Aspect Energy of Denver had begun laying the groundwork for a
natural gas exploration and production investment here,
following a similar successful project in Hungary. Aspect's
CEO canceled his trip to finalize the project at the last
minute, having been notified by his lenders and partners to

WARSAW 00001217 002 OF 002


halt all investment projects. Cargill's local alcohol
production business relies on local short-term credit to buy
input, which it repays out of cash flow. However, Cargill
now reports recent difficulty obtaining what, until recently,
was a routine loan.

7. (SBU) Slower growth in Poland is not by itself a bad
thing.
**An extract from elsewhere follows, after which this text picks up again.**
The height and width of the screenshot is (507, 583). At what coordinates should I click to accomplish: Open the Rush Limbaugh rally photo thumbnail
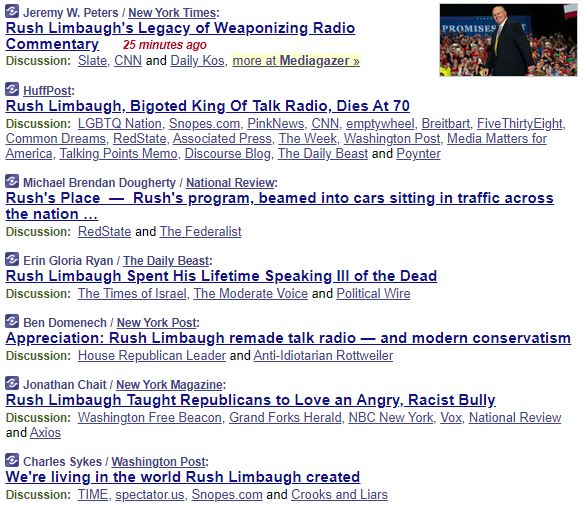point(508,40)
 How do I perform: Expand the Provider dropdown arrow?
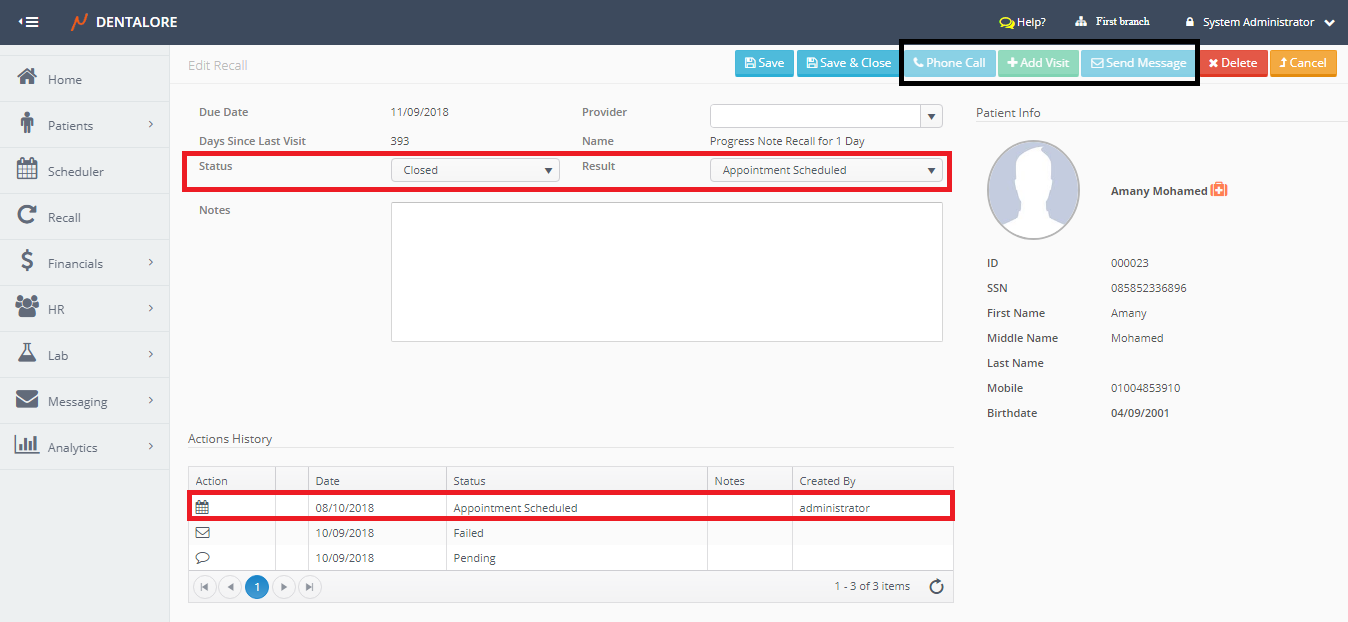point(931,116)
Into September, local economists welcomed lower GDP
growth as relief for wage-driven inflation pressures - until
recently seen as the principle threat to Polish economic
stability. However, the scale of weakness in Poland's
partners and the uncertainty surrounding the financial crisis
have Polish economists wondering if they are about to
experience once again the pain of Russia's collapse in 1998.
As the situation develops, we are particularly watching three
vulnerabilities.

Vulnerabilities
---------------

8. (SBU) Currency Risk: Between 50 and 60 percent of the
Polish mortgage market is denominated in Swiss francs (CHF).
While lower foreign interest rates and the rising zloty made
this a good, affordable bet for many borrowers in recent
years, those borrowers are now paying much more for their
loans than in August. A homeowner who borrowed in CHF is now
paying 17 percent more every month. Banks too have assumed
risk in this process since they finance their long-term
foreign currency lending with short-term borrowing. That
borrowing must be rolled-over, but short-term foreign
currency loans are increasingly expensive and hard to come by
in the midst of crisis.

9. (U) The Diaspora: Though good estimates are lacking, well
over a million Poles have taken advantage of their ability to
work in higher-wage, lower-unemployment Europe. Should
increasing unemployment in Britain and Ireland send Poles
there back home, Poland would see a spike in the number of
job seekers just as the job market here begins to soften.
10. (SBU) Confidence in Markets and Potential GoP Response:
Polling data suggests most Poles fear the crisis could come
to Poland -- and they also doubt their government's ability
to respond. Politically, as the Deputy Mayor of Gliwice told
CG Krakow, Polish leaders know that Poland will suffer some
degree of pain in the crisis, but they do not want to sow
panic among workers by announcing that. However, some
bankers have complained to us privately that by keeping quiet
to avoid panic, the government is actually increasing
uncertainty and losing credibility.

Comment
-------

11. (SBU) Poland is no Iceland, nor is it Hungary. With its
conservative banking subsidiaries, small mortgage market, and
strong macroeconomic fundamentals, Poland is not likely to
suffer severe direct effects of the global financial crisis.
Growth will slow exports, investment, and domestic demand
decline, though those effects could be moderated by zloty
depreciation and production shifting from higher-cost Europe.
We will keep a close eye on three X-factors - Poland's
European Diaspora, Swiss franc-denominated mortgages, and
government management of uncertainty - but for now, we expect
to see ahead old-fashioned, unpleasant economic weakness.